- WHAT THE TASK ASKS
Taking the listing below, restate word for word each line from the line with "1189x1008 pixels. At" to the line with "You are a computer-use agent. The width", ends included, and stop there.

- MATERIAL FOR THE TASK
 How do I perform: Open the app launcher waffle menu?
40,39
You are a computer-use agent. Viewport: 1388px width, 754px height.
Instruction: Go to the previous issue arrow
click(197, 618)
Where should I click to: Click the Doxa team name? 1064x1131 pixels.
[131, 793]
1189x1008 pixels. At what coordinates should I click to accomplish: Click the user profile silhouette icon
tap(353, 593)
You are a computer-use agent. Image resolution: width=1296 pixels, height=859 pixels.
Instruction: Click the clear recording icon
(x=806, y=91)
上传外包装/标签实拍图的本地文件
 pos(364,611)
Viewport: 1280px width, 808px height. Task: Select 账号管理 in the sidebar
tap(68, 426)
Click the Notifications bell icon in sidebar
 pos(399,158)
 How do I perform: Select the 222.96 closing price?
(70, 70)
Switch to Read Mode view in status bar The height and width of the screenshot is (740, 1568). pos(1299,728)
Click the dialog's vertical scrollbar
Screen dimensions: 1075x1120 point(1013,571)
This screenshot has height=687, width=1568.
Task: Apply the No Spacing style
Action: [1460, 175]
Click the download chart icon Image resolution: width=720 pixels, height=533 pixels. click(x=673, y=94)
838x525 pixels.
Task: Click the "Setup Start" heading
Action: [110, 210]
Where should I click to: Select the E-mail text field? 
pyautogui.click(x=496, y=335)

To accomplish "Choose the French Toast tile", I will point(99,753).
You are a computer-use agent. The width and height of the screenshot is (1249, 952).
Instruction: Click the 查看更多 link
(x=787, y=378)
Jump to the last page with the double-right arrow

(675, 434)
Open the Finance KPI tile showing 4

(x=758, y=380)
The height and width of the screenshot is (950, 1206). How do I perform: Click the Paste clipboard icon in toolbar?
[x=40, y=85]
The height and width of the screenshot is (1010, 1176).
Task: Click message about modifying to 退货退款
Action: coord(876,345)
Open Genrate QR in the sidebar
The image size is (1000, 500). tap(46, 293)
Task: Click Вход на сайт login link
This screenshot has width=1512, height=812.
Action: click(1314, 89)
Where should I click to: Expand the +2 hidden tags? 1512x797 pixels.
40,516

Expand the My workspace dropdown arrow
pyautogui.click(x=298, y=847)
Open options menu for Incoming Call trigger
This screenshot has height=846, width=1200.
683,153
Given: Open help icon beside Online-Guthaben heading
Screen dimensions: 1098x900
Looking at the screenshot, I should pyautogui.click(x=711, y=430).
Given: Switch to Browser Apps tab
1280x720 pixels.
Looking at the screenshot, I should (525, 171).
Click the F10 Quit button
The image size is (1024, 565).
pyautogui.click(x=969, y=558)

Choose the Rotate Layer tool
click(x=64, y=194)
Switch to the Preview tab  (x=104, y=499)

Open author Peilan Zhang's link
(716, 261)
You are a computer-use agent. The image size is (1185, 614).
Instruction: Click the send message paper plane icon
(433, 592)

- SOLUTION TO THIS TASK
1189x1008 pixels. At what coordinates should I click to accomplish: Click the user profile silhouette icon
tap(353, 593)
You are a computer-use agent. Image resolution: width=1296 pixels, height=859 pixels.
Instruction: Click the clear recording icon
(x=806, y=91)
上传外包装/标签实拍图的本地文件
 pos(364,611)
Viewport: 1280px width, 808px height. Task: Select 账号管理 in the sidebar
tap(68, 426)
Click the Notifications bell icon in sidebar
 pos(399,158)
 How do I perform: Select the 222.96 closing price?
(70, 70)
Switch to Read Mode view in status bar The height and width of the screenshot is (740, 1568). pos(1299,728)
Click the dialog's vertical scrollbar
Screen dimensions: 1075x1120 point(1013,571)
This screenshot has height=687, width=1568.
Task: Apply the No Spacing style
Action: [1460, 175]
Click the download chart icon Image resolution: width=720 pixels, height=533 pixels. click(x=673, y=94)
838x525 pixels.
Task: Click the "Setup Start" heading
Action: [110, 210]
Where should I click to: Select the E-mail text field? 
pyautogui.click(x=496, y=335)

To accomplish "Choose the French Toast tile", I will point(99,753).
You are a computer-use agent. The width and height of the screenshot is (1249, 952).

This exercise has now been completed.